Chapters 3 and 4 elucidate how
this fundamental Kantian problematics evolve in the works of Fichte, Hegel,
Marx, Lenin, Cabral, and Fanon. Each author endeavors to assert humanity's
capacity to transform themselves and the external world in line with their
higher rational natures, only to find that each mode of embodying freedom is
irreversibly "contaminated by otherness." Cheah's exegetical work in
support of this assertion demonstrates remarkable clarity and consistency. The
argument's progression from Kant to Cabral and Fanon, while predictable,
further reinforces Cheah's thesis. This predictability, in fact, strengthens
Cheah's argument.
Chapters 5 to 8 in the latter
half of the text delve into the transference of the organismic metaphor from
German philosophy to postcolonial nationalism theories, a majority of which,
according to Cheah, embrace this metaphor. These theories envision the nation
not as a return to traditional communities based on blood ties, but as a novel
political community arising from modern knowledge, technology, and
organization. The postcolonial nation's vitality hinges on a traditional
people's resilience in the face of European modernity's technological impact.
However, owing to their inheritance of the organismic metaphor, these theories
insist on a strict divide between organic spontaneity embodied by the nation
and technical manipulation embodied by the neocolonial state or global capital.
Yet, as Cheah elucidated in the first half of the book, this metaphor falls
short in reckoning with life's inherent susceptibility to such technical
manipulation. Thus, it fails to grasp the essential indebtedness of the
postcolonial nation to its technological circumstances and the threat these
conditions pose to its ongoing existence.

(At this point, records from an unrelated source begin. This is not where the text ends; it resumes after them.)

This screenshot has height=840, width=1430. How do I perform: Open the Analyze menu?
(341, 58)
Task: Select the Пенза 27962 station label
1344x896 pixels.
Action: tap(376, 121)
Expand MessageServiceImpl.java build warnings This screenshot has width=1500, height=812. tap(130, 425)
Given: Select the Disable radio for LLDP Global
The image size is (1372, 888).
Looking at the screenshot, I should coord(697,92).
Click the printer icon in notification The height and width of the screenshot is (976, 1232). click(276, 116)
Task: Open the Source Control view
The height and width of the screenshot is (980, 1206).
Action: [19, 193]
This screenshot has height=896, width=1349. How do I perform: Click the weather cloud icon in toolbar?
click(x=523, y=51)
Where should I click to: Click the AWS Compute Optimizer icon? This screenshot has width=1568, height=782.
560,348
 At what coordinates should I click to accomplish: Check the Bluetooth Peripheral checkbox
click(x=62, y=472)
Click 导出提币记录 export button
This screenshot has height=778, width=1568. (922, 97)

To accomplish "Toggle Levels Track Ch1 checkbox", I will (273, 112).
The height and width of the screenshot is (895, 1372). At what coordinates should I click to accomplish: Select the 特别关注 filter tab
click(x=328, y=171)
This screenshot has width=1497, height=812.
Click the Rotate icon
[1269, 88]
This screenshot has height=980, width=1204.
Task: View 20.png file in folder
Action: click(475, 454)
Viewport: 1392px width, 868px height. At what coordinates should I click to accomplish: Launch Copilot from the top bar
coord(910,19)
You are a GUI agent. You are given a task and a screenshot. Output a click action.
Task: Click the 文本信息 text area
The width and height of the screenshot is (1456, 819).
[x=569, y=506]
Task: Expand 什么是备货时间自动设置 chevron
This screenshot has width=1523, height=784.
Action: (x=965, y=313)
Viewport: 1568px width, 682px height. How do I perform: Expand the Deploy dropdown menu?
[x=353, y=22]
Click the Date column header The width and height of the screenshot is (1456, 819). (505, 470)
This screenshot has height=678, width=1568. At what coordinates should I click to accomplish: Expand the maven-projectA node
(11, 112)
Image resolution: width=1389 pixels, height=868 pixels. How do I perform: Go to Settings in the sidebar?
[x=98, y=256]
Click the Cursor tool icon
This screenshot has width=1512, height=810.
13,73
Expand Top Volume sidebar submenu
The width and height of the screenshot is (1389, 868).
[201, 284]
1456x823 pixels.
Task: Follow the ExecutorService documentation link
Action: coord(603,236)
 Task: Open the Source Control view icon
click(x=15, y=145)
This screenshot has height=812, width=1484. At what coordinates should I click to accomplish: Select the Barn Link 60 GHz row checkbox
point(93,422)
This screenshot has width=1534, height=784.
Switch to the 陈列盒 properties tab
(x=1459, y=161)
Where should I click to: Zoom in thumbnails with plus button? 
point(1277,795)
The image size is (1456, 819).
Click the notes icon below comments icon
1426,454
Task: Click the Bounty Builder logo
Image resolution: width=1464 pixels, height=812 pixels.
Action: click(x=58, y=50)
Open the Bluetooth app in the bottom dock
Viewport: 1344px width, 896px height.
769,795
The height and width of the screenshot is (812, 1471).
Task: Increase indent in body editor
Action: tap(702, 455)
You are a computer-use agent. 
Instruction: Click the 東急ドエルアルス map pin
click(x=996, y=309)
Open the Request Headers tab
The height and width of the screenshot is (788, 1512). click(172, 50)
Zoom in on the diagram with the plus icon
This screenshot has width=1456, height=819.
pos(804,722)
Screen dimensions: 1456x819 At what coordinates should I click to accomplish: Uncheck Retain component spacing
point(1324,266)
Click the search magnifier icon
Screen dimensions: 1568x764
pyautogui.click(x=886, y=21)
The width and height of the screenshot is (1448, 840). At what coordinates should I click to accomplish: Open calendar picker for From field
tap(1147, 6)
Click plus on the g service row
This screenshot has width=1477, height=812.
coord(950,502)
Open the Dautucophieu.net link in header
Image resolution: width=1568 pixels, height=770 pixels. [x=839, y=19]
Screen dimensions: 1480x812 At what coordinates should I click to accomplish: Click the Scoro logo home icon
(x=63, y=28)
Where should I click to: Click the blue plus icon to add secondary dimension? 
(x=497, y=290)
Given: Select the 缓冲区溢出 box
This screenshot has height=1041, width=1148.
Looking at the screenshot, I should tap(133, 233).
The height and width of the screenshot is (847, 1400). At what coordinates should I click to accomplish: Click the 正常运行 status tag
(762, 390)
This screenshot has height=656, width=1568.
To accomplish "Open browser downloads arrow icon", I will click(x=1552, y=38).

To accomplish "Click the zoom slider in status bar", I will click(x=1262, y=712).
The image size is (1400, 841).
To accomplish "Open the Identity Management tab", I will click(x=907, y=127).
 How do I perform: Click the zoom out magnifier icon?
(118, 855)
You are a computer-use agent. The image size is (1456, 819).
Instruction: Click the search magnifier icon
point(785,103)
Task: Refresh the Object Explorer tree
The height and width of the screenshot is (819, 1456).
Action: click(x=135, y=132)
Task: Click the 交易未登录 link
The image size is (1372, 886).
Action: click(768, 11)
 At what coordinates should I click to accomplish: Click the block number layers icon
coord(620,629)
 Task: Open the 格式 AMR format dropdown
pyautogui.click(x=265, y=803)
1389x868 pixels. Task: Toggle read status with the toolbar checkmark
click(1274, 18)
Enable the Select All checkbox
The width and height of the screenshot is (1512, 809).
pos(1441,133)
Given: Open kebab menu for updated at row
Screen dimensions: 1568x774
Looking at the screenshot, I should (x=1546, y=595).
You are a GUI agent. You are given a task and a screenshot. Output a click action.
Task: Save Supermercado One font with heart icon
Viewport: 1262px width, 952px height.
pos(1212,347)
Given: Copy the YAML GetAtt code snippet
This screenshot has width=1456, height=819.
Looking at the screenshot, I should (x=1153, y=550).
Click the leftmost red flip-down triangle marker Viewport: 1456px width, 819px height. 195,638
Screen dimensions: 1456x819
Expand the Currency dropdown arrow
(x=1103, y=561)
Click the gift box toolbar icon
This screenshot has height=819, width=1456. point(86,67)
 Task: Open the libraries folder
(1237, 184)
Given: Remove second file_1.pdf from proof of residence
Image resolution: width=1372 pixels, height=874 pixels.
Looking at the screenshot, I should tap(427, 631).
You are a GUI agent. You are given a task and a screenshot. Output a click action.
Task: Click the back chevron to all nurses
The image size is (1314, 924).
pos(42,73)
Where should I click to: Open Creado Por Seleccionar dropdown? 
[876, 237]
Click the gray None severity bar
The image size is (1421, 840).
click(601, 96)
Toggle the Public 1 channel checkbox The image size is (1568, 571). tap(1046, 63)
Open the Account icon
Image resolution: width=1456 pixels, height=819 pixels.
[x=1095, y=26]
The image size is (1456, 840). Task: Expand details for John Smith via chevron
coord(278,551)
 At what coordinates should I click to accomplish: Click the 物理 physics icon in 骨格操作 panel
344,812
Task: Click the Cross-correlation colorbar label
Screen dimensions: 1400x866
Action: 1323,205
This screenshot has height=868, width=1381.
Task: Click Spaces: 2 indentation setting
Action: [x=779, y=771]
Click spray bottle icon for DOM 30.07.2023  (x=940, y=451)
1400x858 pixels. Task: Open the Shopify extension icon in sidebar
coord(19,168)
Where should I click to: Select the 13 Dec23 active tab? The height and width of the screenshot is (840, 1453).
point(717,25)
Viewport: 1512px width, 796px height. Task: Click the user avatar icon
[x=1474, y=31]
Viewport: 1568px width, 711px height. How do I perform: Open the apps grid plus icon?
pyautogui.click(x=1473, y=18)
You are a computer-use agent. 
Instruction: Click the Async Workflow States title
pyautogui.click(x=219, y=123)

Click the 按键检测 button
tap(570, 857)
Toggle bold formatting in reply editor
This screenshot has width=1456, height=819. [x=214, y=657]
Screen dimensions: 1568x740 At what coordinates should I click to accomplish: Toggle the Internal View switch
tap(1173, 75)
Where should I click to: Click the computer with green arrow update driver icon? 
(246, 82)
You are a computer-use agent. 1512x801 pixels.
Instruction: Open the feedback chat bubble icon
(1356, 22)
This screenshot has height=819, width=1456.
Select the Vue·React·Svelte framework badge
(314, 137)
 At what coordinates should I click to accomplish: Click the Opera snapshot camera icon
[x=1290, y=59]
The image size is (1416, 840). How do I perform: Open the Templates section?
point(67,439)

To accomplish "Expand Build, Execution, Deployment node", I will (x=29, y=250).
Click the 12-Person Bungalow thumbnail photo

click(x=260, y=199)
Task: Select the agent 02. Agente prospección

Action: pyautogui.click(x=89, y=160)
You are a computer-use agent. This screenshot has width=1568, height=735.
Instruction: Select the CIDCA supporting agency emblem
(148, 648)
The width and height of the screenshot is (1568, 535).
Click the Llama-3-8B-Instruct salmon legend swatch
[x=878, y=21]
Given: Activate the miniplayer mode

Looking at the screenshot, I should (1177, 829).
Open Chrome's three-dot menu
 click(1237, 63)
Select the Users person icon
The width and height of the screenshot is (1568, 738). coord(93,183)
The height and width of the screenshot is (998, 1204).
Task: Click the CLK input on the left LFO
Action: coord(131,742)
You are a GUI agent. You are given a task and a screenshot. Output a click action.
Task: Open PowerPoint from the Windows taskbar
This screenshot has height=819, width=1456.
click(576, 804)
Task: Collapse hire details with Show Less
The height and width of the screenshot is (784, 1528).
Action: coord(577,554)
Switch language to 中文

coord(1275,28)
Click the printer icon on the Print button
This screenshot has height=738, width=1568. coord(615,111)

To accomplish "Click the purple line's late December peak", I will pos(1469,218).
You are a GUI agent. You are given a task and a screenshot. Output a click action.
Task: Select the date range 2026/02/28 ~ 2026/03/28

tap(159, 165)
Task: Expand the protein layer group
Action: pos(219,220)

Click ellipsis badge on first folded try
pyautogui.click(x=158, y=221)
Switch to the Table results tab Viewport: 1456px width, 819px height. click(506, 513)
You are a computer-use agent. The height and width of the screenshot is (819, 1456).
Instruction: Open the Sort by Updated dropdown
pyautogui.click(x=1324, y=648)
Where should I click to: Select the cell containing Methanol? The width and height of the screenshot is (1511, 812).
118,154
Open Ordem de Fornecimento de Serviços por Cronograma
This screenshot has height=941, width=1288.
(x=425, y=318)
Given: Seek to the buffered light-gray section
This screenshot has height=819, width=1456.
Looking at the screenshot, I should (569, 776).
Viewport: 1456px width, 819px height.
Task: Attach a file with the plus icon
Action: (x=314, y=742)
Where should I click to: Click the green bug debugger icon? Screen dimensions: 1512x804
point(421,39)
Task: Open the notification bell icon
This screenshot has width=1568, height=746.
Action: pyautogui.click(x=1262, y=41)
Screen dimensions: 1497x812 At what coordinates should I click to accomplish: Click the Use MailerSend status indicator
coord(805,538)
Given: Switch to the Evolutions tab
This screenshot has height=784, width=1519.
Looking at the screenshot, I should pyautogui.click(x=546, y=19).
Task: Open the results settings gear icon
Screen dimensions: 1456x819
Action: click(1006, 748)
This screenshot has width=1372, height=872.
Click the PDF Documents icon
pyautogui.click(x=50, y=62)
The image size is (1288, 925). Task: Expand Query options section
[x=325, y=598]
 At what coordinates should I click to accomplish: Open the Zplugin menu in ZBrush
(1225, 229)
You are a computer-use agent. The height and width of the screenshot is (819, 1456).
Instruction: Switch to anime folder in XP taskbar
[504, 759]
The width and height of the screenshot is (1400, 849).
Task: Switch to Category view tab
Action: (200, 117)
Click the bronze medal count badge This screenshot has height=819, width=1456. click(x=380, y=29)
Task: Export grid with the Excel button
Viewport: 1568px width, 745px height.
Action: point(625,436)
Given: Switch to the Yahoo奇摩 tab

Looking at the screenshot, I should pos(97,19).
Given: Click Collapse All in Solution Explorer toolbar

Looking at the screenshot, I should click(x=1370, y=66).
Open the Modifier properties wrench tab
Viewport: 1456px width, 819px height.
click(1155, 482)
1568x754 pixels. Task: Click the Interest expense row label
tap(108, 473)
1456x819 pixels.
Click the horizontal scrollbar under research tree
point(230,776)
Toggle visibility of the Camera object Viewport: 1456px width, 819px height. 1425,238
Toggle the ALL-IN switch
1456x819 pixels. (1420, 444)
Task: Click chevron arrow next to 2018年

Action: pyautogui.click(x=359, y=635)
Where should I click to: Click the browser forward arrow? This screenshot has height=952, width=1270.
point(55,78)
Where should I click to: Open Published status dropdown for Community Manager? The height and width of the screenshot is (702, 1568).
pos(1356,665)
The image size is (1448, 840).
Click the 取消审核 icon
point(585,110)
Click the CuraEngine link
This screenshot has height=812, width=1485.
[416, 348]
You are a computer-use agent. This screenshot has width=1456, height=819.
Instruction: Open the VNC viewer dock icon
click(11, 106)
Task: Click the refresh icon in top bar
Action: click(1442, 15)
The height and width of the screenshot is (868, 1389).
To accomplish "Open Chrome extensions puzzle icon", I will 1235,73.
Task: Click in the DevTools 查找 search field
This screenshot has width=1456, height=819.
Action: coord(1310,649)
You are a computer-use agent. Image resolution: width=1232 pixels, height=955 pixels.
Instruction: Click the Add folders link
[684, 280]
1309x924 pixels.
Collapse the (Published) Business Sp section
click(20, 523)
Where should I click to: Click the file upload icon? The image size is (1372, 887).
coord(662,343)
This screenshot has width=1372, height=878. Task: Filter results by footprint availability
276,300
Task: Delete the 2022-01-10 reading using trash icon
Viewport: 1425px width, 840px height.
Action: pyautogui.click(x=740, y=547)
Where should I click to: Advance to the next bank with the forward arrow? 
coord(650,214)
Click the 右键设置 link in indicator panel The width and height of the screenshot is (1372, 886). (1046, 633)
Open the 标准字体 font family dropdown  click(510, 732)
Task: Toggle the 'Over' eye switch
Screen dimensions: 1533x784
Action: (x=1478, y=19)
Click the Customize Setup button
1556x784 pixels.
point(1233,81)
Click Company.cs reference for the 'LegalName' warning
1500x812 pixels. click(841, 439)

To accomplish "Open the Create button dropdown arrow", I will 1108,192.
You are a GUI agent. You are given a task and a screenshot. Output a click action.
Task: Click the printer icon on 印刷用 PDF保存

Cheah argues that postcolonial
theory overlooks the internal obstacles intrinsic to the process of realizing
freedom, instead viewing them as external to the collective body. In essence,
it's not only that the postcolonial nation must withstand the neocolonial state
and global capital's technical manipulation, but it must also endure the very
technologies that birthed it, such as modern knowledge, print technology, and
literary culture. The remainder of the text centers on analyses of Pramoedya
Ananta Toer’s Buru Quartet and Ngũgĩ wa Thiong’o’s Matigari to support this
thesis. Faced with oppressive neocolonial states post-decolonization, Pramoedya
and Ngũgĩ aim to rekindle their people's national spirit through fictional
recreations of the decolonizing moment. Their novels not only reflect the
nation's development but are intended to actively contribute to it. These
activist postcolonial nationalist novels serve as a means to cultivate a
reading public that can rejuvenate the nation-people, the medium through which
it can regenerate itself by self-reflection and self-understanding. The
question that arises in these contexts is whether the novel effectively
embodies and enacts what it represents, paving the way for the popular
reclaiming of the neocolonial state. In both cases, however, the nation these
authors conjure remains spectral, banned domestically and circulated abroad in
translation. Their works may not fully incarnate the nation, but they persist
in haunting the state, affirming that the most fitting figure for freedom today
is that of the ghost.
In the epilogue, Cheah further
expounds on the concept of spectral nationalism, advocating it as a replacement
for the organic variant. Both the state and the nation must be perceived as
specters, mutually influencing and opposing one another. This spectrality
emphasizes a cautious stance towards political power, recognizing its dual
nature as necessary for preserving human life and potentially perilous in its
efficiency at ending it. While Cheah provides a meticulously established
philosophical foundation, his assertion that organicism underpins contemporary
research in social, political, and historical studies requires broader
validation beyond the Kantian tradition and a limited circle of postcolonial
nationalist discourses. The text's reluctance to consider alternatives, like
Deleuze's non-organic conception of life, leaves room for potential
perspectives that could challenge or expand the discourse. Despite these
considerations, Spectral Nationality is a valuable contribution, offering a
clear and insightful examination of the texts and traditions it scrutinizes.